L’affaire Sansal, qui a bénéficié d’un vaste élan de soutien en France, est devenue un sujet de tension entre Paris et Alger, dont les relations se sont fortement dégradées depuis la reconnaissance en juillet 2024 par le président français, Emmanuel Macron, d’un plan d’autonomie sous souveraineté marocaine pour le Sahara occidental, au statut non défini selon les Nations Unies. Ce territoire non autonome est le théâtre d’un conflit depuis 50 ans entre le Maroc, qui en contrôle de facto 80 %, et les indépendantistes du Front Polisario, soutenus par Alger
Boualem Sansal, âgé de 80 ans selon son éditeur Gallimard, est poursuivi pour plusieurs chefs d’accusation, notamment «atteinte à l’unité nationale, outrage à corps constitué, pratiques de nature à nuire à l’économie nationale et détention de vidéos et de publications menaçant la sécurité et la stabilité du pays». Selon l’accusation, l’écrivain a tenu des propos portant atteinte à l’intégrité du territoire national, quand il a fait des déclarations en octobre dernier au média français Frontières, réputé d’extrême droite, reprenant la position du Maroc selon laquelle son territoire aurait été tronqué sous la colonisation française au profit de l’Algérie.
Inquiétude
Le procès s’est déroulé «dans des conditions ordinaires, sans dispositions particulières», selon le journal arabophone Echorouk, qui a noté que Boualem Sansal avait «préféré assurer lui-même sa défense», sans recourir à un avocat. Dans un communiqué reçu par l’AFP, son avocat français, Me François Zimeray, a dénoncé «un procès fantôme tenu dans le plus grand secret, sans défense, incompatible avec l’idée même de justice», rappelant avoir saisi «les organes compétents du Haut-Commissariat des droits de l’homme de l’ONU d’une plainte contre l’Algérie» pour détention arbitraire.

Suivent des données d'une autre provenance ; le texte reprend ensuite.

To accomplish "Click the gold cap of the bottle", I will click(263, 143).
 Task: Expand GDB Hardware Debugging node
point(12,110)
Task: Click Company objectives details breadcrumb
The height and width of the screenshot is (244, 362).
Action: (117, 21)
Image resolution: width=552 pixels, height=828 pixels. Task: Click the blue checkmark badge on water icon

Une démarche qu’il avait annoncée à la mi-mars assurant que Boualem Sansal n’avait pas un accès normal à des avocats ni à des soins médicaux. Des affirmations alors démenties par le bâtonnier d’Alger, Mohamed Baghdadi, qui avait assuré que l’écrivain voulait se défendre seul et poursuivait son traitement contre le cancer.
Selon un journaliste d’Echorouk, Boualem Sansal est apparu «en bonne santé» et a nié devant le tribunal toute intention de porter atteinte à l’Algérie, assurant n’avoir fait qu’«exprimer une opinion comme tout citoyen algérien». Selon la même source, il a dit n’avoir pas imaginé que ses déclarations pouvaient porter atteinte aux institutions algériennes.
«Plusieurs messages ont été échangés»
Jeudi soir, après les réquisitions, Emmanuel Macron a dit souhaiter «une issue rapide» pour que Boualem Sansal puisse «retrouver sa liberté». «Ce qui s’est passé très grave», «mais j’ai confiance dans le président (algérien Abdelmajid) Tebboune et sa clairvoyance pour savoir que tout ça n’est pas sérieux et qu’on a affaire à un grand écrivain, qui plus est malade», a dit le chef de l’Etat français devant la presse à l’issue d’un sommet européen à Bruxelles.
Prié de dire s’il en avait parlé avec son homologue, il a répondu que «plusieurs messages» avaient «été échangés». «Notre souhait, c’est que Boualem Sansal puisse être soigné, libéré et aller là où il veut aller. Et donc, s’il souhaite quitter l’Algérie, la quitter», a encore insisté Emmanuel Macron.
Mise à jour : le 21 mars à 9 heures, avec les déclarations d’Emmanuel Macron.